# What do i do???



## er1kahernandez (Jun 1, 2009)

I am 23 years old, just moved to USA from Canada, to be with my boyfriend, we used to see each other, every other weekend and it was a little to rough on us, I moved in with him on January 2nd, right after new years eve, when i just got here, i noticed he left all the time with out telling me where or how long he was going to be gone for, and most of the times he was gone for more than 3 hours, I like to talk and have an open communication, i grow in a fairly big city, and he was raised in a very little town between farms, fishing, hunting and all that kind of things. Well i talked to him and told him it bothered me what he was doing, he was pretty understanding and said he would try to be better, but 2 months went by and i didn't see any difference, than i started getting upset about it, but always trying no to argue, 3 and months after i moved in i realize i was 4 months pregnant, i didn't know cuz i was using birth control, i really didn't wanted a baby and i wasn't ready for it, so i talked to him, and he said it was wonderful, he was very exited and happy, the between us will no so good at the time, and i was starting to think that moving in wasn't the best idea, i wanted to go back to Canada, I told him the way i felt and that i didn't wanted the baby I wanted to have an abortion, he told me not to do it, he said everything would be OK, that we will be happy and we will have a family, he said thats what he wanted the most, i saw him very happy and i always new i would be a good mom, so i stayed pregnant.

Now i am 6 months and 2 weeks pregnant and the things have gotten worse, I love going to the bar and doing stuff out of home, but now i spend at lease 6 days a week at home, he haven't been working since Feb 2009, so i think he should be at home more often, I am really home sick, and hormones aren't helping me right now, he goes out to see his friends every day and pretty much every weekend to the bars, I have never been asked to go with, he plays soft ball on the weekends and some weekdays, and because I'm at home all the time i want to go see him playing but he always ask me not to, i ask him to do things with me even things like do groceries together but he always say yes, and an hour or 2 before we have to go he ask me to go by my self.
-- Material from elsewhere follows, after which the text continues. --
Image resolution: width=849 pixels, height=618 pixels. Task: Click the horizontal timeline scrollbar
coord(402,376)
He just doesn't want to so anything with me, and I'm at home all day long bored and crying most of the time, he's got pretty nasty with me, if i talk to him and explain th Way i feel, he just stands up and leaves, or gets mad and tell me he doesn't love me and he couldn't care less about me, the next day he comes and ask me to forgive him and tells me he loves me and that he wants to be with me for ever and be a good father for our baby girl, but he has lied so much and hurt me so much that i really don't believed him, I want to leave, but it breaks my heart to think that my baby wont have a father, and i think i would feel guilty for the rest of my life, I do love him, but now the most important thing for me is my baby, and i now been stressed out crying and arguing is not good her, i don't know what to do, i love him but i have no trust for him any more and i i don't think i would get it back.

Its really hard for me to think that i can be a single mom and not been able to cope with all that, i am 23 years old and i know i deserved some one who wants to be with me and do things with me, but its very hard to leave him and it is even hard to think that i can leave like this the rest of my live, feeling i have to beg for a hug or sensibility from him.
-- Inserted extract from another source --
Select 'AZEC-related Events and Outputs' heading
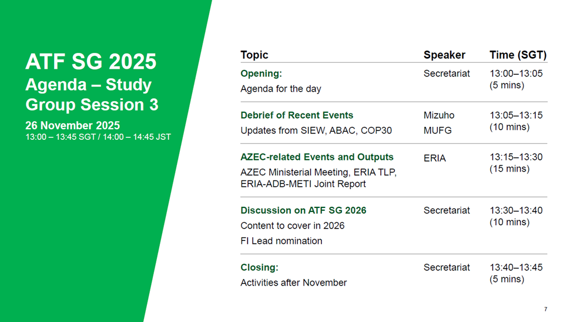 [317, 157]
I want my baby to be happy, but i don't know if to be with him would make her happy, and to be away would.


----------



## Blanca (Jul 25, 2008)

when i moved with my H i was exceptionally clingy. I always wanted to be with him and he was always running off doing something else. for months i sat in an empty apartment all alone. i finally got a job and then i would come home from work to an empty apartment. I didnt even have a phone at the time so I had no idea where he was or when he was coming back. it was so hard. i would sit up all night crying. 

and he didnt even care. he says he did, but he didnt. how could he. he had never given up anything for anyone in his whole life. one night i asked him if he would move with me if i got a job somewhere else and he said probably not. that really cut me right to the core. My sacrifice meant nothing to him. 

We fought constantly and i threatened to leave all the time. He started to quit doing all the things he liked and would stay home with me. we'd just fight. so even when he was home we were miserable. Now he's starting to do the things he loves again because im realizing he's just miserable and im still miserable even when he's here. 

we are doing better now. we fought more then anyone i know in our first four years together. he went to counseling, i went to counseling, we read a boundary book together, and we're both mellowing out.


----------



## preso (May 1, 2009)

I believe there are some laws about this...
and if he brings you here from another country, he has certain obligations other than the child support he will have to pay. 

You need to see a lawyer, if you cant afford one, check into legal aide.


----------